Liza Weil couldn't be further from Paris Geller, the overly confident, controlling character who made her famous after seven seasons on Gilmore Girls. "When I first got the material [for Paris], I was really unsettled. I was like, 'How on earth could they think this is something that is in me at all?'" the soft-spoken actress said with a laugh at a pizza parlor in Los Angeles recently. "I found her intimidating. I love Paris now, and I've always loved her, but it was scary to be a judgmental, mean girl."
Currently, Weil is also loving the role she's playing, that of Bonnie Winterbottom, one of two associates on ABC's How to Get Away With Murder who works with law school professor Annalise Keating (Viola Davis). "There's an odd ease on the set. There's an element that feels like we've been doing it forever. It feels like The Shining a little bit when you think about it, like, 'You've always been Bonnie Winterbottom, madame,'" she said, putting on her best horror movie voice. "She's new certainly and that's always a little daunting when you're taking baby steps with a character, but each chunk of information really does inform so much. I feel like I have a good handle."
But it wasn't always so easy for Weil to settle into a character, particularly with Paris. The actress, who was raised by parents who could have easily fit into the fictional quirky world of Stars Hollow on Gilmore Girls, was the polar opposite of her Connecticut alter ego in every sense. Though she was born in Passaic, New Jersey, she spent her childhood traveling around Europe with her mother, father, and their comedy troupe (a far cry from Paris' stuffy prep school upbringing). The family eventually moved to Pennsylvania, but Weil was still constantly surrounded by eccentric, colorful people, which helped shape her desire to get into acting. "My parents would take me along when they would play venues and I just would sit in the audience with a Coca-Cola and watch them do their act. I don't know who wouldn't find that appealing," she said. "It's kind of magic when you're a kid."

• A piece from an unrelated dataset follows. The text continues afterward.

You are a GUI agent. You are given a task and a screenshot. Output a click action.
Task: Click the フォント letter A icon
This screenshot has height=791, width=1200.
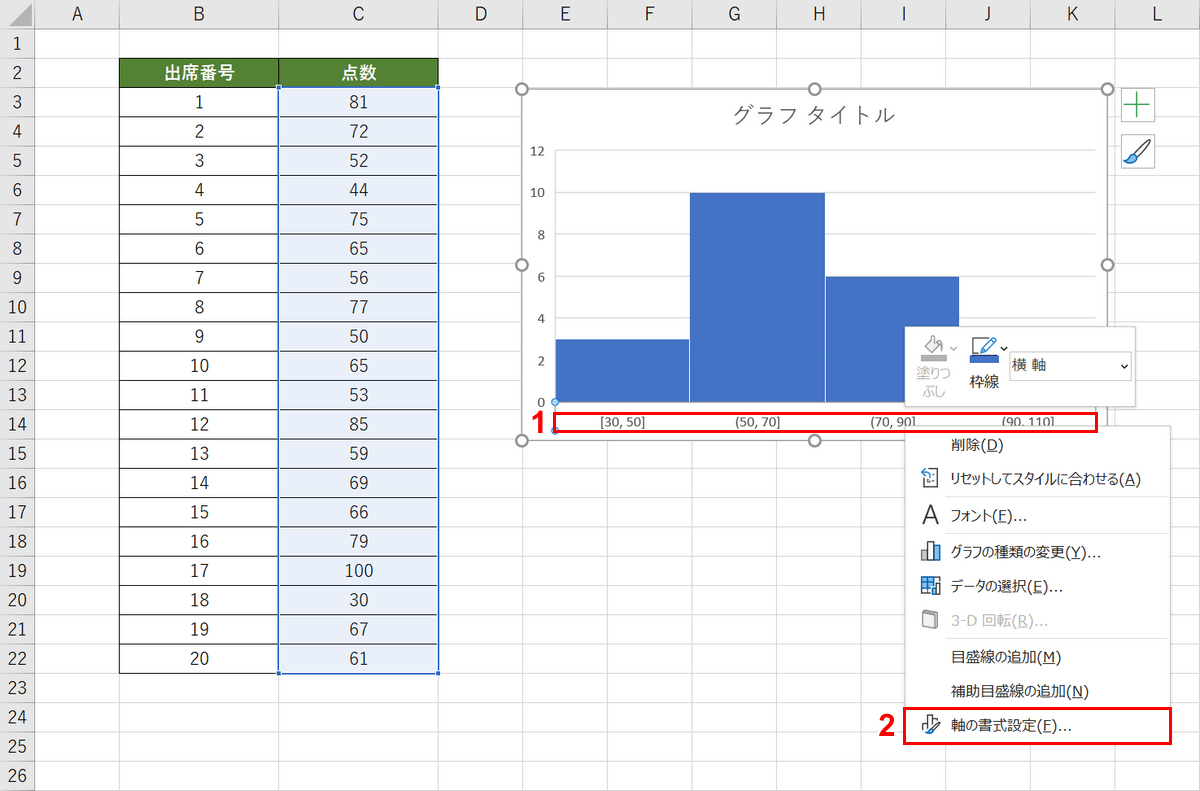(930, 516)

In her teens, Weil would commute into New York City after school to shoot PSA-esque projects, like movies shown in health classes about peer pressure. And very unlike Paris, Weil barely graduated high school and didn't go to college. Instead, she moved to New York permanently to pursue acting. She won the starring role in Susan Skoog's 1998 independent movie Whatever, and once it was released, she decided to relocate to Los Angeles. Almost immediately after her move, Gilmore Girls nearly fell into her lap. "Gilmore Girls kind of saved my life really, for being able to have a consistent job through my entire twenties while I was figuring out who I was and how to be a person," she said.
After her agent and manager sent her the script, Weil auditioned for the lead role of Rory (which ended up going to Alexis Bledel). Though she didn't get the part, she did get a phone call saying if the show was picked up, creator Amy Sherman-Palladino wanted to write an arc specifically for her. But the self-described shy actress initially had no idea how that arc — and Paris — came out of her audition. "My fully formed self now sees it as a huge compliment that that's what they came up with from me reading originally for Rory," she said. But she didn't always feel that way. Weil began to settle into Paris Geller, and eventually figured out what "made her tick," learning to enjoy the ride and appreciate the beloved frenemy that Gilmore Girls fans also grew to adore. "As we got out of the private school stuff, there was a specific look Paris had, and the way of speaking is very clipped. It just became a mask you put on. Paris could just do anything. Once I came to accept that, I had a great time," she said. "It was very freeing as a young actor to play somebody who didn't have any rules and it was a great lesson in me becoming a more grown-up actor to not judge your characters and know people are capable of anything."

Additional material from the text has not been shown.